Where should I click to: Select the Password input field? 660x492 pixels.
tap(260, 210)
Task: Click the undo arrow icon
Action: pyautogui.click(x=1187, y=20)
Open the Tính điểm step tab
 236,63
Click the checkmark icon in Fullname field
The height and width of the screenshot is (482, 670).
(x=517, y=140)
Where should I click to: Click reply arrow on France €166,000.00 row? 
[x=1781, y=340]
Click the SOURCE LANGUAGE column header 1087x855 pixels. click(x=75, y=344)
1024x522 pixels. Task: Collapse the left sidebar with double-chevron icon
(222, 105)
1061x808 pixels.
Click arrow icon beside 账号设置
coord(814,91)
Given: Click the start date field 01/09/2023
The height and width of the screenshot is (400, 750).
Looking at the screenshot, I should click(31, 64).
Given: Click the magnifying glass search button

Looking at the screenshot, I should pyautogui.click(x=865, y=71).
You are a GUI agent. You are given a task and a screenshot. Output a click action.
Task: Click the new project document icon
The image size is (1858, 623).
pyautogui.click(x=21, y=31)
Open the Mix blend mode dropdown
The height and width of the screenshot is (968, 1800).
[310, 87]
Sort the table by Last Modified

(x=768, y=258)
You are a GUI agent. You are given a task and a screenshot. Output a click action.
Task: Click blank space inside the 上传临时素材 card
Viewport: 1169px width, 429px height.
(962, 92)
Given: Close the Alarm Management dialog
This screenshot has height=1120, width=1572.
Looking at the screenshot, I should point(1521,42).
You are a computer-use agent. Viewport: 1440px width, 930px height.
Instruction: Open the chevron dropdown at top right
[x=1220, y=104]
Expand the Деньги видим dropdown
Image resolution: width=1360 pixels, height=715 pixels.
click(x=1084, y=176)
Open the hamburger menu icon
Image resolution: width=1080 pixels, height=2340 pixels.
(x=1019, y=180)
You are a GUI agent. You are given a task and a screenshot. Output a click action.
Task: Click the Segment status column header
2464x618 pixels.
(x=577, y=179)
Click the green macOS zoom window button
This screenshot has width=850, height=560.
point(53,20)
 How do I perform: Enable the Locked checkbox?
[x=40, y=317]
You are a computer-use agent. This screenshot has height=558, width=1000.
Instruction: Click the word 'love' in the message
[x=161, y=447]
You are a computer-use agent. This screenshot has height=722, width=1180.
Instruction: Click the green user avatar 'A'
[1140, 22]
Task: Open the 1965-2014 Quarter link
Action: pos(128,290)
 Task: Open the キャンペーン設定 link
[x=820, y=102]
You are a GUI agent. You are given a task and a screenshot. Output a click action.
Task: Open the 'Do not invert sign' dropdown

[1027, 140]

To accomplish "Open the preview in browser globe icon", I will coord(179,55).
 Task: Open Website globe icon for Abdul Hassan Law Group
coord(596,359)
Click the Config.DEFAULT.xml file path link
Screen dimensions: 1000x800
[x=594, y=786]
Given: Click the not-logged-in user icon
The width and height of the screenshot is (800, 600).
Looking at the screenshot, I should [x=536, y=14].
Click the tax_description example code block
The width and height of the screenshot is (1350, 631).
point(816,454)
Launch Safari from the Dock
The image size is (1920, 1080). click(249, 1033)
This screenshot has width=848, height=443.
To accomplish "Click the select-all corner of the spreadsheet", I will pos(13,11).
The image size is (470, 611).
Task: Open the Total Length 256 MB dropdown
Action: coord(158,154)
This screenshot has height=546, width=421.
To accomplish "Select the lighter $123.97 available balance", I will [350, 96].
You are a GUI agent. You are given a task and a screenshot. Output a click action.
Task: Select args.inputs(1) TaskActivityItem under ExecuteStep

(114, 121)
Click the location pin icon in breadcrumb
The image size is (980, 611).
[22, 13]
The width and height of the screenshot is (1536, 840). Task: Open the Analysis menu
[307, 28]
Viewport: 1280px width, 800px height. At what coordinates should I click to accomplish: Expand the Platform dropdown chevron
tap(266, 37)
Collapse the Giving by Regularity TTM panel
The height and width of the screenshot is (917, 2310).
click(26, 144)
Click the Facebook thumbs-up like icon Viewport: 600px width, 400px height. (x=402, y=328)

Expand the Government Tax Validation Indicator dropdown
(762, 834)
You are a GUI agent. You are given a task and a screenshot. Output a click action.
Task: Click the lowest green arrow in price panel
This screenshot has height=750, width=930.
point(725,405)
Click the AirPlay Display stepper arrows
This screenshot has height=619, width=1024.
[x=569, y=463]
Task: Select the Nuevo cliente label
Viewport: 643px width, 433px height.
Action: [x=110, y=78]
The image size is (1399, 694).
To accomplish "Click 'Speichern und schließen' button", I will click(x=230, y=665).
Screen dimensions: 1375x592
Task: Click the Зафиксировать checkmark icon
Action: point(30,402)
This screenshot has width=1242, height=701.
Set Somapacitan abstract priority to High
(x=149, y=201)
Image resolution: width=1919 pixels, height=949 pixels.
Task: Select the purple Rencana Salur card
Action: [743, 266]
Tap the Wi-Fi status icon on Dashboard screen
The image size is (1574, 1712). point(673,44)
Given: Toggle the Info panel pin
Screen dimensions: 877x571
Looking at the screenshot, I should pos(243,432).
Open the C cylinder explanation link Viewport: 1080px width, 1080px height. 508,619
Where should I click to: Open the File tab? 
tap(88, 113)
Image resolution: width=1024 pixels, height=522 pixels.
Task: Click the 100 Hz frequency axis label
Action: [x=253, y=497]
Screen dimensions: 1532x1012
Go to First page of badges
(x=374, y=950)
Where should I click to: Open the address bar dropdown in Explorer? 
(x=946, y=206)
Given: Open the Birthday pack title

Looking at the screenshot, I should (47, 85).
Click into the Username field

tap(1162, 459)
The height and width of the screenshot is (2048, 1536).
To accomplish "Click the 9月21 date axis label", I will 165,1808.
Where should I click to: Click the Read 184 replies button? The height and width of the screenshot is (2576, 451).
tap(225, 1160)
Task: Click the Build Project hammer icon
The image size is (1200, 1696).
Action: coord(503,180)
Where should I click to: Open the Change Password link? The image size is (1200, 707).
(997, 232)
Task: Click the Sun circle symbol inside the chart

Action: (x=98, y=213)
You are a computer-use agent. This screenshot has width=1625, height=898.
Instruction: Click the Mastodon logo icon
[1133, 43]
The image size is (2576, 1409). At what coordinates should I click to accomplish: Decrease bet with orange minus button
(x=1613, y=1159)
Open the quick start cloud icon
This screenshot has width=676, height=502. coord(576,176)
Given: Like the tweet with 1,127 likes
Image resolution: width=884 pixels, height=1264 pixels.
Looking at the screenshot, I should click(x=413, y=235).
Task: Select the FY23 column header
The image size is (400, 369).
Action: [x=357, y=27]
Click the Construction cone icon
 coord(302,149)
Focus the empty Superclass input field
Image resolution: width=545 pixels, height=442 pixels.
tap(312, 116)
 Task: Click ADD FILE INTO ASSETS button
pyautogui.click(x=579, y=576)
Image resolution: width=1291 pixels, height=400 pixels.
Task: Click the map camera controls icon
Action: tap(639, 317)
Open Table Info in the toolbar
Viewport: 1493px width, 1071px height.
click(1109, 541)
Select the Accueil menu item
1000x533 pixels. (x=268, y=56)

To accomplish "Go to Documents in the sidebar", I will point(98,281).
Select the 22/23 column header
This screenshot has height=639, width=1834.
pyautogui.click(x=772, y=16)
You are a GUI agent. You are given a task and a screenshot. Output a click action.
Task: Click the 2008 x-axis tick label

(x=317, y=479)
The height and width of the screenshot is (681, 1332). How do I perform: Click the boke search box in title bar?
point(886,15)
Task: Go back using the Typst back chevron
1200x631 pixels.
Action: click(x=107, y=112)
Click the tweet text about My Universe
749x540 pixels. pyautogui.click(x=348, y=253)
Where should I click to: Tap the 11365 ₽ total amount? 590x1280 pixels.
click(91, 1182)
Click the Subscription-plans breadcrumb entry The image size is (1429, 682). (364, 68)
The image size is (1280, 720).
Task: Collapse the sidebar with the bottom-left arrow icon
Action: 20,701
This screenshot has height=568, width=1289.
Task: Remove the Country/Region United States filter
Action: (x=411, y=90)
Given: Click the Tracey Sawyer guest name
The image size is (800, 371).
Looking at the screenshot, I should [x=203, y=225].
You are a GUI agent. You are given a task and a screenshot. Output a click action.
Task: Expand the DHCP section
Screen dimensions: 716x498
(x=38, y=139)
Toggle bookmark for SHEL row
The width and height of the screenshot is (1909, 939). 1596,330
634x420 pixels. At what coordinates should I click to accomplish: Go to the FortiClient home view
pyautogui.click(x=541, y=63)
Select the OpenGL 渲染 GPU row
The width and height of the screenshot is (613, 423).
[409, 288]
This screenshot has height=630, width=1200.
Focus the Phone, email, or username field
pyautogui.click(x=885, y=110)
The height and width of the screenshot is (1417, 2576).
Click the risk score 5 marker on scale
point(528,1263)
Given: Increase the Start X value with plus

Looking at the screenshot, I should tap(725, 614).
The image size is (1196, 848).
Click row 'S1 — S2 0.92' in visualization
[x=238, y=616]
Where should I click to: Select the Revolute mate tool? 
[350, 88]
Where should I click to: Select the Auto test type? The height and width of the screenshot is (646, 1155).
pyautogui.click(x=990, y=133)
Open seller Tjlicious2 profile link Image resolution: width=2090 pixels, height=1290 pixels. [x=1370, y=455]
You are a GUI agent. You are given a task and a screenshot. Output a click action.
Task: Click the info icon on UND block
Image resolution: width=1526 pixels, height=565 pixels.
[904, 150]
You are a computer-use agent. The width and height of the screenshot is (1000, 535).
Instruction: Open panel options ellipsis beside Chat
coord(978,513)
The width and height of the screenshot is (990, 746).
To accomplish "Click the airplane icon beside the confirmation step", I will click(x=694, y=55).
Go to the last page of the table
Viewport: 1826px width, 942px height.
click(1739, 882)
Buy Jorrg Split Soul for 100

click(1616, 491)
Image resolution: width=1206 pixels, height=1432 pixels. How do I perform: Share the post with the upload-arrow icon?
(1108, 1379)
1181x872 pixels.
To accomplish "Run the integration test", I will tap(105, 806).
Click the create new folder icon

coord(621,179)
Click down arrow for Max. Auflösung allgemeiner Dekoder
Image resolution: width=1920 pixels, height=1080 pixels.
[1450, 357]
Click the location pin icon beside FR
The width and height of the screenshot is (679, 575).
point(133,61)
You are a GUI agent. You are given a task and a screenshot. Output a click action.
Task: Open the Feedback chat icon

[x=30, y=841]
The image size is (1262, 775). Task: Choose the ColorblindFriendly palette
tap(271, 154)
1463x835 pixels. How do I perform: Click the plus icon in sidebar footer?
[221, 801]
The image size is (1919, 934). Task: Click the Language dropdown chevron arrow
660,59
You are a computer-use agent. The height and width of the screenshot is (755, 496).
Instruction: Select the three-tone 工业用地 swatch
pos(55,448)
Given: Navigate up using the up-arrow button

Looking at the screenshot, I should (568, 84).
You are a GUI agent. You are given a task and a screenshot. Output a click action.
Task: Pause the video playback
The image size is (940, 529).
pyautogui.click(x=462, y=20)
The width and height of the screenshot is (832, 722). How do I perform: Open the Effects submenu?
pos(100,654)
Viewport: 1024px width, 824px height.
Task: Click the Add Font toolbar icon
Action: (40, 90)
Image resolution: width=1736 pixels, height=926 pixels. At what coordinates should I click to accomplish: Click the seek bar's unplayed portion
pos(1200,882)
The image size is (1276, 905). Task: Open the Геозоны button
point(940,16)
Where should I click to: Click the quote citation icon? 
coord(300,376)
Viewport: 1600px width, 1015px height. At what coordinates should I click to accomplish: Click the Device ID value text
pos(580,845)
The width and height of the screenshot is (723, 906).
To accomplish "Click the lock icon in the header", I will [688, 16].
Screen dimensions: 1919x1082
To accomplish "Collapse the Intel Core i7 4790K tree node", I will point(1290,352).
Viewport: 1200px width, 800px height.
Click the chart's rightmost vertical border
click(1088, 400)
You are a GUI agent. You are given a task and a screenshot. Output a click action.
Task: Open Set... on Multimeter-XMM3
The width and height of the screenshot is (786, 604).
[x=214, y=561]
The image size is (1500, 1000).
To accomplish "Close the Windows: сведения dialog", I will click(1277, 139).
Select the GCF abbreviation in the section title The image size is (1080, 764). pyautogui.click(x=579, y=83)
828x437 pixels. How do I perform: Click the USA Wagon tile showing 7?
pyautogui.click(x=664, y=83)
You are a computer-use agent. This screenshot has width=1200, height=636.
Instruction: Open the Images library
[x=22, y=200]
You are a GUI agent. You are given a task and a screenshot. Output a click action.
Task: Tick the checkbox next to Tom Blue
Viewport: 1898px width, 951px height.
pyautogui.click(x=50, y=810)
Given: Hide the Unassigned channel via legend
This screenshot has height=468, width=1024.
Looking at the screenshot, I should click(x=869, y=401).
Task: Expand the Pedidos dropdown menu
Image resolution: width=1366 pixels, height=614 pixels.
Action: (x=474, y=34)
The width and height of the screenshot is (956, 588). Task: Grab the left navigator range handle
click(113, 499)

● **WORK ITEM**
Everything above from the line containing "Screen dimensions: 716x498" down to the line containing "Click the location pin icon beside FR" should be copied exactly, both end lines included, and nothing else.

● **OUTPUT**
Screen dimensions: 716x498
(x=38, y=139)
Toggle bookmark for SHEL row
The width and height of the screenshot is (1909, 939). 1596,330
634x420 pixels. At what coordinates should I click to accomplish: Go to the FortiClient home view
pyautogui.click(x=541, y=63)
Select the OpenGL 渲染 GPU row
The width and height of the screenshot is (613, 423).
[409, 288]
This screenshot has height=630, width=1200.
Focus the Phone, email, or username field
pyautogui.click(x=885, y=110)
The height and width of the screenshot is (1417, 2576).
Click the risk score 5 marker on scale
point(528,1263)
Given: Increase the Start X value with plus

Looking at the screenshot, I should tap(725, 614).
The image size is (1196, 848).
Click row 'S1 — S2 0.92' in visualization
[x=238, y=616]
Where should I click to: Select the Revolute mate tool? 
[350, 88]
Where should I click to: Select the Auto test type? The height and width of the screenshot is (646, 1155).
pyautogui.click(x=990, y=133)
Open seller Tjlicious2 profile link Image resolution: width=2090 pixels, height=1290 pixels. [x=1370, y=455]
You are a GUI agent. You are given a task and a screenshot. Output a click action.
Task: Click the info icon on UND block
Image resolution: width=1526 pixels, height=565 pixels.
[904, 150]
You are a computer-use agent. The width and height of the screenshot is (1000, 535).
Instruction: Open panel options ellipsis beside Chat
coord(978,513)
The width and height of the screenshot is (990, 746).
To accomplish "Click the airplane icon beside the confirmation step", I will click(x=694, y=55).
Go to the last page of the table
Viewport: 1826px width, 942px height.
click(1739, 882)
Buy Jorrg Split Soul for 100

click(1616, 491)
Image resolution: width=1206 pixels, height=1432 pixels. How do I perform: Share the post with the upload-arrow icon?
(1108, 1379)
1181x872 pixels.
To accomplish "Run the integration test", I will tap(105, 806).
Click the create new folder icon

coord(621,179)
Click down arrow for Max. Auflösung allgemeiner Dekoder
Image resolution: width=1920 pixels, height=1080 pixels.
[1450, 357]
Click the location pin icon beside FR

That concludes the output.